What is needed: Rewrite everything from the line containing "Task: Click the redo arrow icon in toolbar" down to the end of the data, replacing "redo" with "undo" and leaving all else unchanged.

** Begin Material provided **

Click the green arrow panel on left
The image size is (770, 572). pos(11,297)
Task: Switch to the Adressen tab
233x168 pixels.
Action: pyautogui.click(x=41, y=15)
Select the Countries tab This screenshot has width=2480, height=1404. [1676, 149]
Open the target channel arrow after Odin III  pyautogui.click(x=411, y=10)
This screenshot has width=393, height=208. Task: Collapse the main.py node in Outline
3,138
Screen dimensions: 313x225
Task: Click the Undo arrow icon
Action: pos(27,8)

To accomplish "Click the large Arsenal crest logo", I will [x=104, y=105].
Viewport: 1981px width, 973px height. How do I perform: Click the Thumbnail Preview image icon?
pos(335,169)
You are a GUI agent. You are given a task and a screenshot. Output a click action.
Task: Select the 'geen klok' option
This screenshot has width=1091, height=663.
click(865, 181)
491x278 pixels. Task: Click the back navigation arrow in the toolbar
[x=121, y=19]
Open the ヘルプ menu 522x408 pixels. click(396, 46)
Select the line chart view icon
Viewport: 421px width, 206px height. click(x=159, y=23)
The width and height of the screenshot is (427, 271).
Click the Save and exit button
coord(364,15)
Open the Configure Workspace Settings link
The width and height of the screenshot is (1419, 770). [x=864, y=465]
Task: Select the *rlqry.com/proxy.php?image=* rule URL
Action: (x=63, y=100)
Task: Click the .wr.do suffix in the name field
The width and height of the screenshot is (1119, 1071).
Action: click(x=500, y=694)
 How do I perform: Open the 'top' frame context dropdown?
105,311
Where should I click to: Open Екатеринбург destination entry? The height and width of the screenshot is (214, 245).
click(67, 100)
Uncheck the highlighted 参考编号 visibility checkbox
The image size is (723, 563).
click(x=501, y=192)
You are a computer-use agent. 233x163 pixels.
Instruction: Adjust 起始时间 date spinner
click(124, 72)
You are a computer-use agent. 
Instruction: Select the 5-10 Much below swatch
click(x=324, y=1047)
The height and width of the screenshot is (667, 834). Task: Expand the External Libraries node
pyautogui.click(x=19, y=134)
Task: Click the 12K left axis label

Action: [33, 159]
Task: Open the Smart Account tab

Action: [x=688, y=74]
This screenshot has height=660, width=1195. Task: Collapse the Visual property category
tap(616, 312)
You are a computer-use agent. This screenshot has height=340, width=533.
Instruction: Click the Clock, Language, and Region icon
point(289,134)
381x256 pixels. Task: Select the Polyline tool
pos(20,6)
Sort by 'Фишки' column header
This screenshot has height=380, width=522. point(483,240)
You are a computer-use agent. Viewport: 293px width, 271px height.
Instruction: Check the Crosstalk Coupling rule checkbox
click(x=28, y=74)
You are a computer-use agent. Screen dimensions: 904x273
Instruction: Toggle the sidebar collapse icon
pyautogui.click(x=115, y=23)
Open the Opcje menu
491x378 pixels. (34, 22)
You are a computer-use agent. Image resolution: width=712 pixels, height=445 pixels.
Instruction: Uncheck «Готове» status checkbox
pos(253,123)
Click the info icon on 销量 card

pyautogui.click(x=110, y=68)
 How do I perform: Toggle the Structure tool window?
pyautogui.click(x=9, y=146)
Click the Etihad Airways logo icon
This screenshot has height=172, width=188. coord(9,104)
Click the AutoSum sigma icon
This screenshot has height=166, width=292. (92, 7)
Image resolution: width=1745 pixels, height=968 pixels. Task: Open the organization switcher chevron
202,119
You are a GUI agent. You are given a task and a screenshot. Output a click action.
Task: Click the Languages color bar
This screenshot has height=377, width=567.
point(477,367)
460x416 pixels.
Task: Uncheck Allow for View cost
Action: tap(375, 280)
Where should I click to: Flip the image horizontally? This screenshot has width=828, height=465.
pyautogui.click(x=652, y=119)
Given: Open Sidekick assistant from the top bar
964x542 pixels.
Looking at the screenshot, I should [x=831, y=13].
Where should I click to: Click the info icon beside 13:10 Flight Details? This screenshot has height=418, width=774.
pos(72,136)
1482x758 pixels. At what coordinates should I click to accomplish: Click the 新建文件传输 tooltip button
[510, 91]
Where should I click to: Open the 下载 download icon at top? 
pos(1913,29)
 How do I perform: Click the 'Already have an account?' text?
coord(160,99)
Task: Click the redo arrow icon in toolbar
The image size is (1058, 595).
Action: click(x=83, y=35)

** End Material provided **

The solution:
Task: Click the undo arrow icon in toolbar
The image size is (1058, 595).
Action: click(x=83, y=35)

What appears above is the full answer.